Das hört man heute sicher auch noch, vereinzelt, versteckter, aber es ist eben angezweifelt, wird hervorgehoben und aufgezeigt, ist eingeholt von einer alternativen Betrachtungswarte, die sich sukzessive selber installiert hat, von einer irgendwie höheren, moralisch-ethischen Instanz der Wirklichkeitsauffassung, die da besagt:
Das ist falsch, schreiend boshaft und eklig, was ihr da tut, das wird hier geächtet und auch juristisch verfolgt sein, dafür sorgt ein gesellschaftlicher Impetus, den die Hysterie angetrieben hat - und das völlig zu Recht.
Und die Anzahl und die Menge derjengen, die euch dafür applaudieren, wird offensichtlich kleiner - und ebendeshalb lauter…
In vielem Kleinen ist die Welt besser, dadurch, im Großen vielleicht auch, mindestens an den Orten, wo das Privileg besteht, den Umgang miteinander überhaupt verhandeln zu können, regulieren zu dürfen.

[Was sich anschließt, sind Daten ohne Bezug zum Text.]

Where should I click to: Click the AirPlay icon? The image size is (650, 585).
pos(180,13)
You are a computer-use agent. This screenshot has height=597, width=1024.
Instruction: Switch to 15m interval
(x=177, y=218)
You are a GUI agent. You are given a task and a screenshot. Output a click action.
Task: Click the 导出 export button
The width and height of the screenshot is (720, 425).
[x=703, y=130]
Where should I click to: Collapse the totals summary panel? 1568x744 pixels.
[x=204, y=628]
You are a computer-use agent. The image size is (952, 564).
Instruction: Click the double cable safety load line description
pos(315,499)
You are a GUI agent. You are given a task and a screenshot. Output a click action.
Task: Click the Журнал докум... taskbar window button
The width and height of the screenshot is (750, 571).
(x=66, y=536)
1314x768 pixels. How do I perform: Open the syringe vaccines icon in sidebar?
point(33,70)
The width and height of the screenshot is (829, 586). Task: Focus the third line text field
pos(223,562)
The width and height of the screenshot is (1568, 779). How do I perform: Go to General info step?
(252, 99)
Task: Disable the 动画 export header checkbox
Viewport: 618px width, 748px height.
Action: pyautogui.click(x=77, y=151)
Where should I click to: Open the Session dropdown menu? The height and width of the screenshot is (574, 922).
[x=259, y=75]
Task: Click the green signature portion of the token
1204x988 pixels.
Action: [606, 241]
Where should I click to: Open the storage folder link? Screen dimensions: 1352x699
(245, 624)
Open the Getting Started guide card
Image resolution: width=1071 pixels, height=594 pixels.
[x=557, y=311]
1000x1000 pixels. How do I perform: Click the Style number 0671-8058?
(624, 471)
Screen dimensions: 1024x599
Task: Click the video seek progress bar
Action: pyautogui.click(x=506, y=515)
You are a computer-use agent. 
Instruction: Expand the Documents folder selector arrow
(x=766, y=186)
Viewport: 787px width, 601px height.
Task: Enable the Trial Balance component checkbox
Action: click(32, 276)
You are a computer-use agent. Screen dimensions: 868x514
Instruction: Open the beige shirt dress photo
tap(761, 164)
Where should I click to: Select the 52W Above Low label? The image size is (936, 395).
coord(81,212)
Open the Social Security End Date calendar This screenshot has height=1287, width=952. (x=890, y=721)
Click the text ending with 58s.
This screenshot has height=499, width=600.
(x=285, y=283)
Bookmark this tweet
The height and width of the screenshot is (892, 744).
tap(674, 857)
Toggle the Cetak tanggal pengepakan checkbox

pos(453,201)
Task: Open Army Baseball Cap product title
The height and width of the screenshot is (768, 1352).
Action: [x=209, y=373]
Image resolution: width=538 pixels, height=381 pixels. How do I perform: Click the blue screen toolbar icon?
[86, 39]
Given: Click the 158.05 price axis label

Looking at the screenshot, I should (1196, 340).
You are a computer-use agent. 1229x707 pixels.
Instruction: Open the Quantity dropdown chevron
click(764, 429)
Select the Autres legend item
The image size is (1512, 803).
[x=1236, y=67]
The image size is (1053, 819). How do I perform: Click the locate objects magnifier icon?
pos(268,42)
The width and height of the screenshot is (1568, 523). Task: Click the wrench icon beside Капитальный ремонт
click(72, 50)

Mindestens also in und aus meiner männlich-weißen, nordeuropäischen Perspektivität und privilegierten Betrachterposition.
RICHTIG, MENSCHLICH, GERECHT, sind diese Veränderungen, die feinen Modifikationen wie die größeren Umwälzungen, die sich da am und im Grunde und vom Boden der Gesellschaft aus erhellen und auslegen, langsam, aber beständig, ganz sicher.
Auch und selbst dann, wenn sie naturgemäß die reaktionären Gegentendenzen provozieren, wenn sie Personen wie Weidel und Kreaturen wie Krah - temporär - von tief unten nach viel zu weit oben spülen, und impulshaft wieder Ängste schüren, die Asche überwundener Tradierung anzuheizen trachten, weil der Bruch im Fundament und am Fundamentalen -und das Brechen mit Gewohnheiten- eben beängstigt.
Jedenfalls handelt all das auch von jener Ethik, die das Miteinander, das Füreinander, die Solidarität und das Erleben von MEINESGLEICHEN abzubilden hat - und eigentlich auch meint.